* [Task directions]
When you reach the line that contains "Image resolution: width=1937", begin copying exactly and continue through the last line below. Do not copy pictures.

* [Data for review]

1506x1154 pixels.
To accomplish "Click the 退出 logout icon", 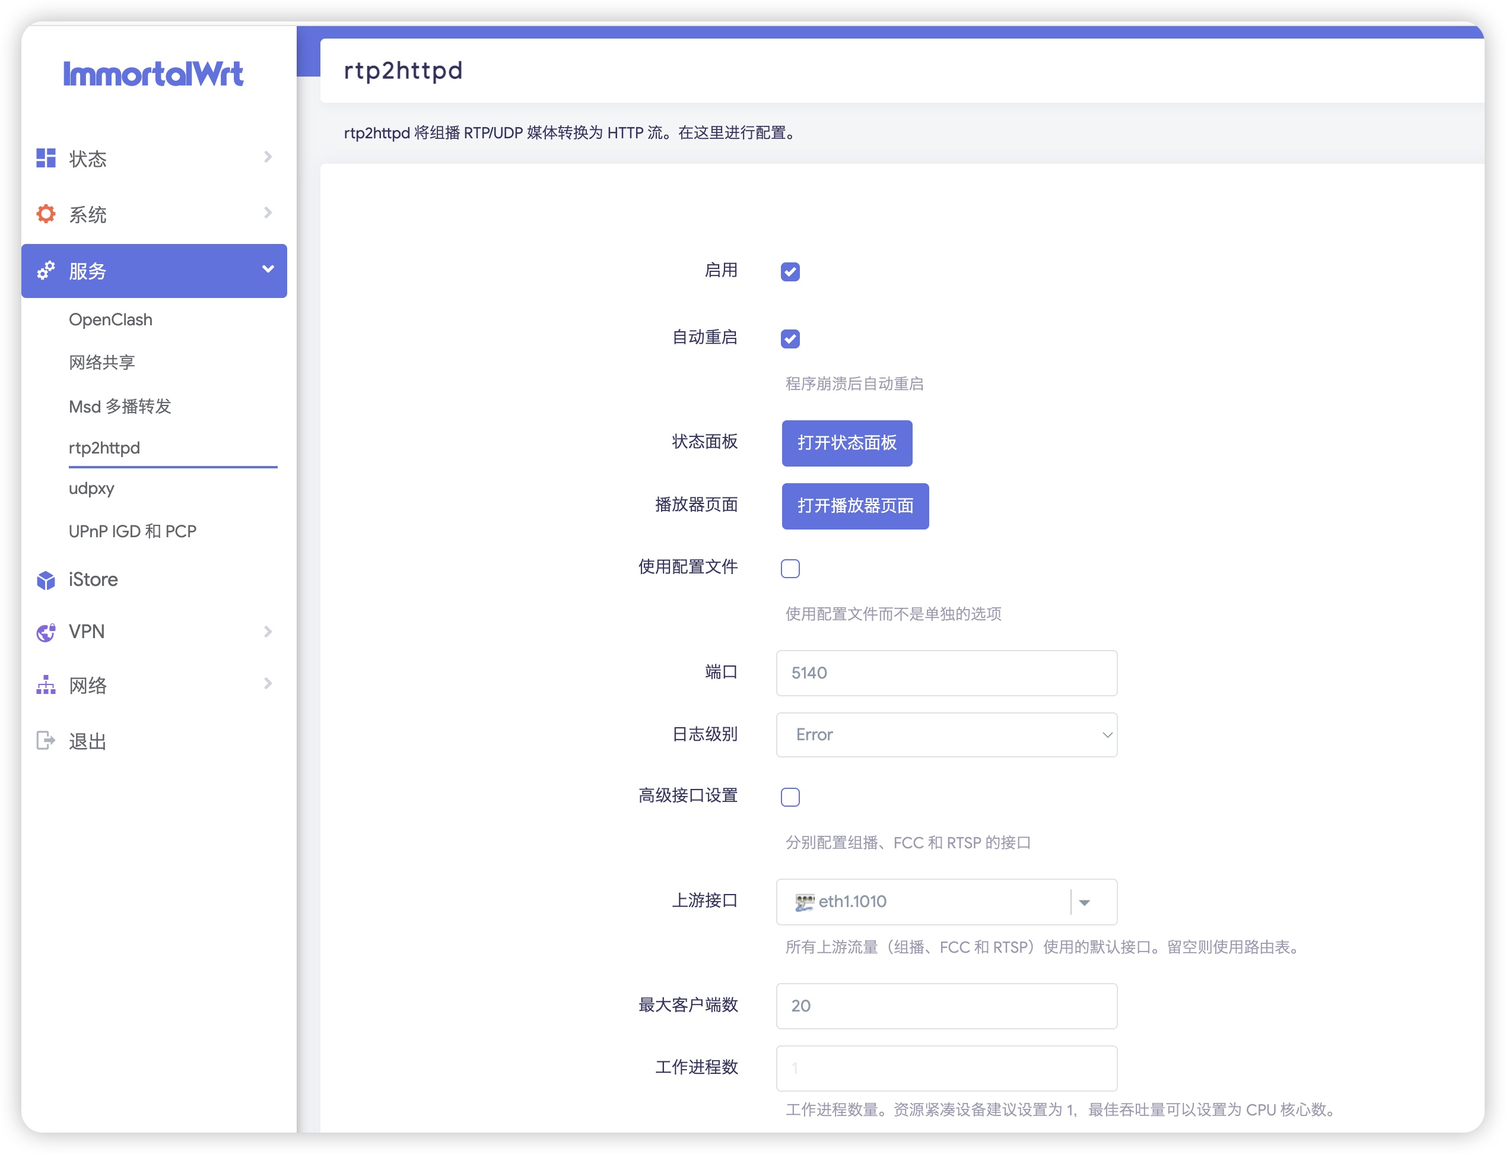I will click(45, 740).
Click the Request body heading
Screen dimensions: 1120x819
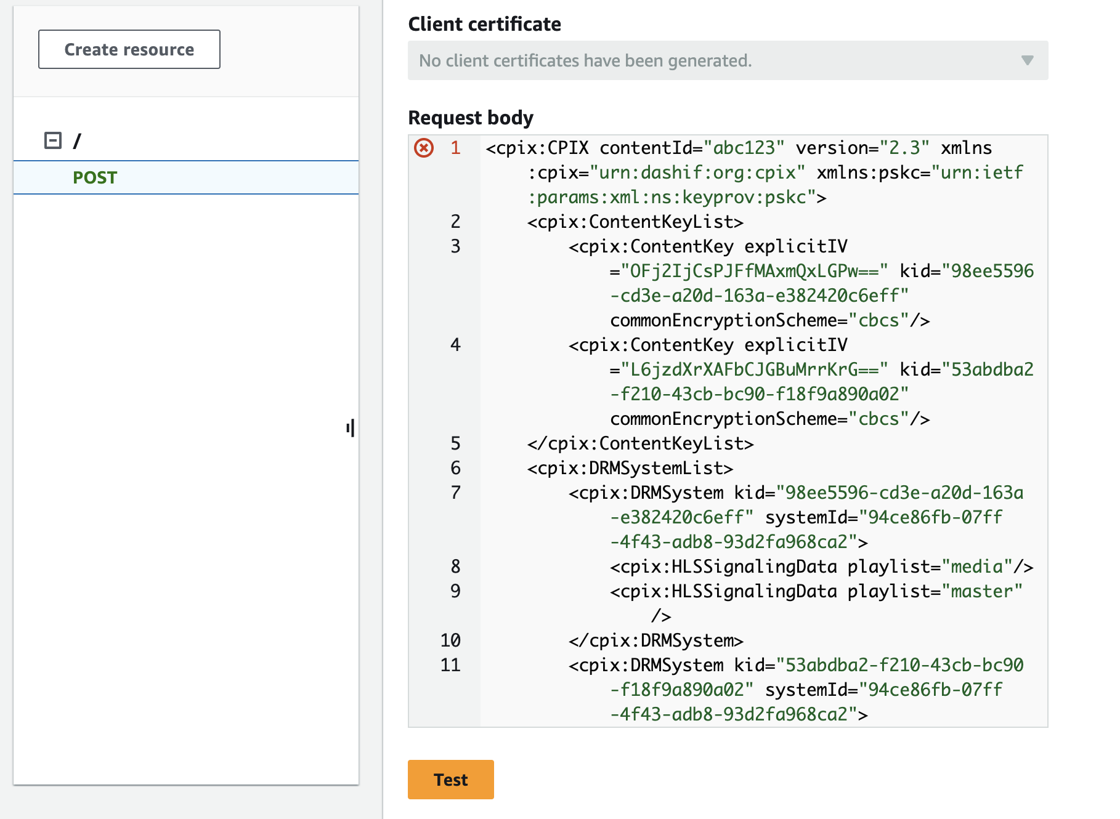[471, 118]
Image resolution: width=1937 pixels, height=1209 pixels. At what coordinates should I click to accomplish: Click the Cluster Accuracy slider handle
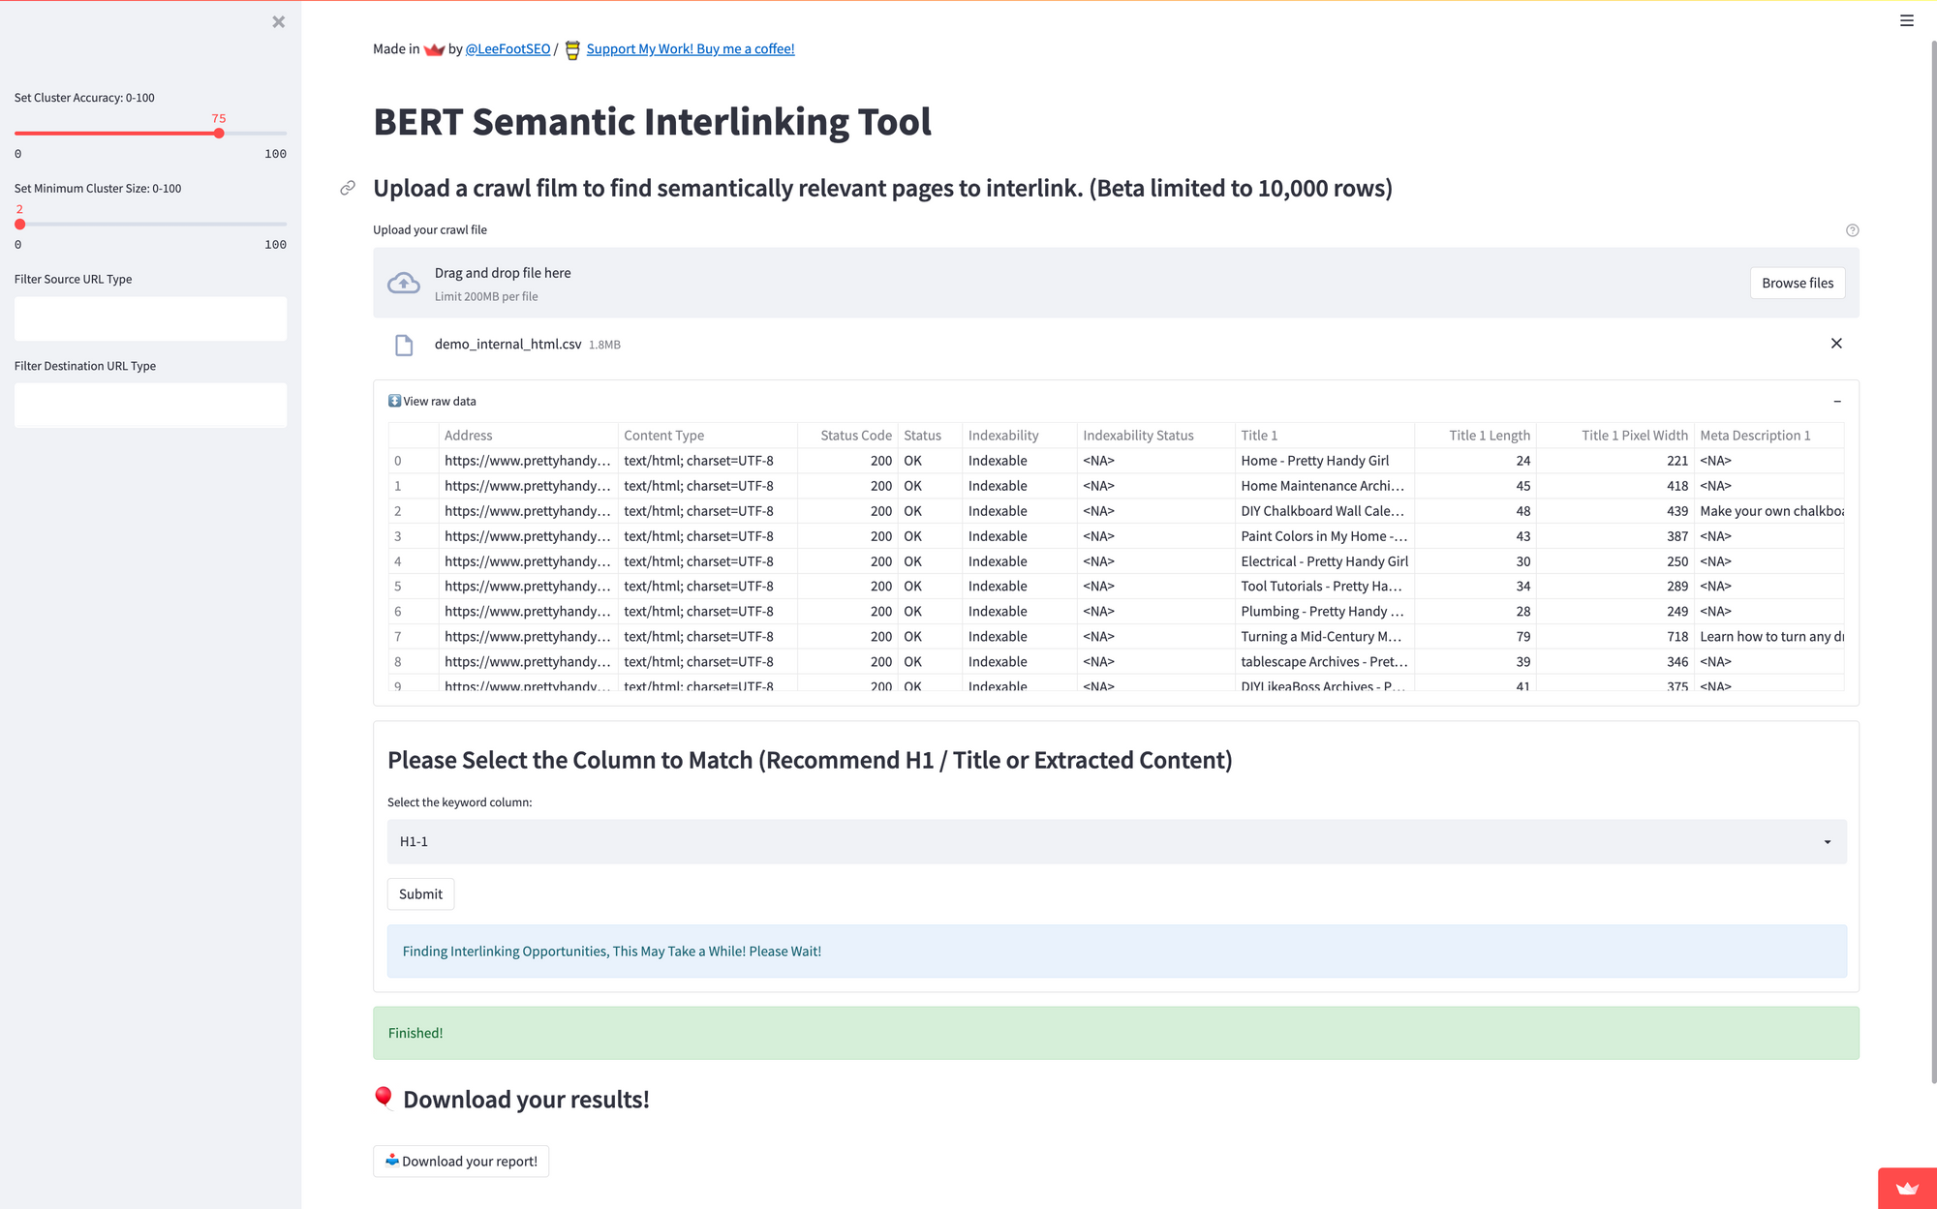(219, 134)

* [Exercise response]
Image resolution: width=1937 pixels, height=1209 pixels. At what coordinates should I click to accomplish: Click the Cluster Accuracy slider handle
(219, 134)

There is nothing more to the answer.